Probing Tasks for Noised Back-Translation

This repository contains the code necessary to reproduce the experiments and results in the bachelor's thesis "Probing Tasks for Noised Back-Translation" by Nicolas Spring.

General Remarks

The Perl scripts in diversity by Marcin Junczys-Dowmunt were used to calculate values for lexical diversity.
fairseq-states, a fork of fairseq with added state saving functionality, was used to extract model states.
fast_align was used to align model translations with source texts.
noisy-text by Valentin Macé was used to add noise to back-translations.

Remarks Regarding the Scripts

conda was used to create a Python 3.6 environment.
slurm was used to submit jobs.
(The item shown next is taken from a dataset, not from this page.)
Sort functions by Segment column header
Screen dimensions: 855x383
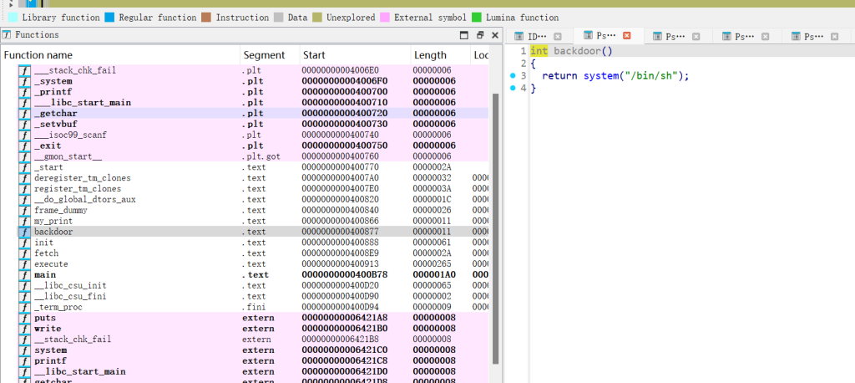[x=264, y=55]
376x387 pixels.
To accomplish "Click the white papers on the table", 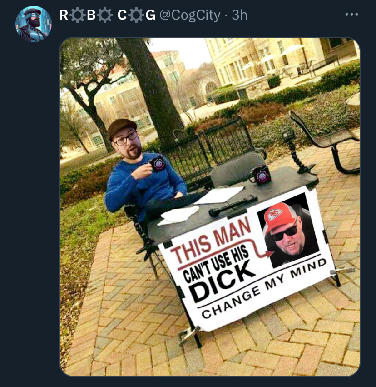I will pyautogui.click(x=218, y=195).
You may need to tweak the scripts to reproduce results on your machine.

Reproducing the Results

git clone https://github.com/nicolasspring/bt-probing-tasks/
cd ./bt-probing-tasks/

After cloning the repository to your machine, there are the following steps:

1. Creating a Virtual Environment

Create an environment with Python 3.6 using conda:

bash scripts/create_virtualenv.sh

After running this script, please activate the environment. All further steps assume that the environment has been activated.

2. Installing Software

To download software and install python packages:

bash scripts/install_packages.sh

This script will install the following packages:

fairseq
fastBPE
matplotlib
numpy
pandas
sacrebleu
sacremoses
scipy
scikit-learn
subword_nmt
torch

Additionally, the following software will be downloaded:

3. Downloading and Preprocessing Data

Download the parallel and monolingual target data for model training and back-translation:

bash scripts/data/download_data.sh

Preprocess and binarize the previously downloaded data:

bash scripts/data/preprocess_data.sh

4. Training a Reverse Model for Back-Translation

Train a reverse (de-en) model for back-translating the monolingual target data:

bash scripts/training/train_reverse_model.sh

Evaluate the model to make sure it is well trained:

bash scripts/evaluation/evaluate_reverse_model.sh

5. Obtaining Back-Translations

Beam Search Back-Translations

Perform back-translation over the monolingual target data with beam size 5:

bash scripts/bt/generate_beam_bt.sh

Combine the shards and extract back-translations from the fairseq output:

bash scripts/bt/extract_beam_bt.sh

Noised Back-Translations

Add noise to the back-translations to create a noised back-translation dataset:

bash scripts/bt/generate_noised_bt.sh

Tagged Back-Translations

Add <BT> tags to the back-translations to create a tagged back-translation dataset.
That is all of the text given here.